Free-roaming cheetahs: researchers and conservationists join forces with farmers
Farmer's Weekly|August 09, 2024
Cyril Stannard, project manager and field officer at the Cheetah Outreach Trust, spoke to Roelof Bezuidenhout about the progress of the Free-roaming Cheetah Census, which covers the entire area where this iconic cat occurs in South Africa and neighbouring countries.
Free-roaming cheetahs: researchers and conservationists join forces with farmers

In 2022, Ashia Cheetah Conservation, Cheetah Outreach Trust, Stellenbosch University and Groningen University in the Netherlands joined forces to provide a landscape-wide census of freeroaming cheetahs to allow for better communication about these animals between landowners and conservationists. There is very little scientific data available about the status and population of free-roaming cheetahs in South Africa.

Previous conservation efforts were mainly focused on cheetah within fenced-off protected areas.

Is the cheetah endangered?

The cheetah is not classified as endangered, but these cats are being increasingly threatened by human activities while also being dominated by and thus highly vulnerable to attacks from hyaenas, leopards and lions.

They are classified as vulnerable on the International Union for Conservation of Nature's Red List. The current population is thought to be close to 7 000 individuals about half of which occur in Southern Africa.

As much as 70% of the total cheetah population is found on farming land outside protected areas in Africa.

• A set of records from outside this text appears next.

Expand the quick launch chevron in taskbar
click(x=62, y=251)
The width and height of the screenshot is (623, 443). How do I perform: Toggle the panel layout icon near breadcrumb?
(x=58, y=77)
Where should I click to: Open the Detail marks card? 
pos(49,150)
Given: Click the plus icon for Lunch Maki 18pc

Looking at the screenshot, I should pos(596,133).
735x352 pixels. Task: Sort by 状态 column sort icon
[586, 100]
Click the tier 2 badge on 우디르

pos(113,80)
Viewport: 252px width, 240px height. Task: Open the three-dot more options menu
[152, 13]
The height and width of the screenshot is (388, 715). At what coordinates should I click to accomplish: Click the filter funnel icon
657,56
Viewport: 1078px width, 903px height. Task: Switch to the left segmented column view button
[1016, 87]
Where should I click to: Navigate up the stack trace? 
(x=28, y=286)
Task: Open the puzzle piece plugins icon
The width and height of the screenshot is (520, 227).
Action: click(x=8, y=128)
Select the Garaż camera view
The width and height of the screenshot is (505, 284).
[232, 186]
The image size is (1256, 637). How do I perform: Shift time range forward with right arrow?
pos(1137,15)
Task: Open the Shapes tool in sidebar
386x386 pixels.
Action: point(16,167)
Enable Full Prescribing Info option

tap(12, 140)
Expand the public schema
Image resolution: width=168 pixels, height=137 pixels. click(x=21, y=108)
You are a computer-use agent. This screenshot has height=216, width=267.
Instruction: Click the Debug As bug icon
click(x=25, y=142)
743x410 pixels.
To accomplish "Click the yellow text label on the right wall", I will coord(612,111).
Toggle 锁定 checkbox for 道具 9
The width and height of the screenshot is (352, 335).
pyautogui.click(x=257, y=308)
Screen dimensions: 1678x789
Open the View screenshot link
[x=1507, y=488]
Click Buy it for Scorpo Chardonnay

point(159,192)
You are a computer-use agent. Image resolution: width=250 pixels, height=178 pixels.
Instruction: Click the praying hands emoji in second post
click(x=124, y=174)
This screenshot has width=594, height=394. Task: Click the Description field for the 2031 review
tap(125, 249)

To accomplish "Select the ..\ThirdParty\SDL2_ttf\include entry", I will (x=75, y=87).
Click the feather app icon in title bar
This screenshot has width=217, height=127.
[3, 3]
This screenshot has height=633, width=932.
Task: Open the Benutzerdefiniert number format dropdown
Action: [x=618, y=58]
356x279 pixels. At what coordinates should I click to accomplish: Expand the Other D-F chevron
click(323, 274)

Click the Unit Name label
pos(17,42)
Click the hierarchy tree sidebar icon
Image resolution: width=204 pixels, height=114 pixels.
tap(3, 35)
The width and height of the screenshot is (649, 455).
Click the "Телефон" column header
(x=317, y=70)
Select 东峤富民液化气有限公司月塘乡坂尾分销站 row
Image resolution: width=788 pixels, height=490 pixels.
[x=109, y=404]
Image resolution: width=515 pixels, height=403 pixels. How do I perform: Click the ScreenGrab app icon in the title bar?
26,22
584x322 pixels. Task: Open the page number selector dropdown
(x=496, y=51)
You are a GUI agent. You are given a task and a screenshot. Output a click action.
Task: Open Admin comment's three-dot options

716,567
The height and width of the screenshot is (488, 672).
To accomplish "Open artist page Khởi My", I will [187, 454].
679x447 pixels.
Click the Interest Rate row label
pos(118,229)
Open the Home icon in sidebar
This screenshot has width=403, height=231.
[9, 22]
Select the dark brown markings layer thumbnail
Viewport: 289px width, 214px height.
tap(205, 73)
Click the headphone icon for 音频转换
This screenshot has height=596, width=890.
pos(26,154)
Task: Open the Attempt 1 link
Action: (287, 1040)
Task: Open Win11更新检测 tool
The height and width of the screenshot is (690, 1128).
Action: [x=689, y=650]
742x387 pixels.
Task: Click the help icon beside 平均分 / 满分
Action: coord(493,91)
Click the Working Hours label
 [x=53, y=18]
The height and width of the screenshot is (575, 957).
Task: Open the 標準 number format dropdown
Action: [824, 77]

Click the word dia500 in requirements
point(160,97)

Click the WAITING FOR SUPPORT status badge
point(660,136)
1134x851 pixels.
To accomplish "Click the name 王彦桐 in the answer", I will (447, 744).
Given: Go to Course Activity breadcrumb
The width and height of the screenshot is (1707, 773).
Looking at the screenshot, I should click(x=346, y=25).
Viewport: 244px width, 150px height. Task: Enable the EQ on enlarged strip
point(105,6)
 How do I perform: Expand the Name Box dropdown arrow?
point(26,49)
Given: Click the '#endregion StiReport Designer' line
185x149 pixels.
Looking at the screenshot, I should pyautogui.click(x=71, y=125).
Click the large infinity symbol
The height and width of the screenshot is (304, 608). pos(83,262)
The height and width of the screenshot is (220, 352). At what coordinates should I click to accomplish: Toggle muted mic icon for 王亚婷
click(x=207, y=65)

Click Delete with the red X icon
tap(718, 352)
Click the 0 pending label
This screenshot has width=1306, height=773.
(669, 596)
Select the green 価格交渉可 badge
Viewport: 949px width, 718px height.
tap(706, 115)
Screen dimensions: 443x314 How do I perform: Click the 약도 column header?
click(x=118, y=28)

In South Africa, there are probably only about 500 free-roaming individuals, based on a small localised census done in the early 2000s.

Having covered nearly 40% of the 19 million hectares of the current free-roaming cheetah distribution range in South Africa (that is three times the size of Kruger National Park), we are now halfway through a three-year-long and much more comprehensive census.

Any new information yet?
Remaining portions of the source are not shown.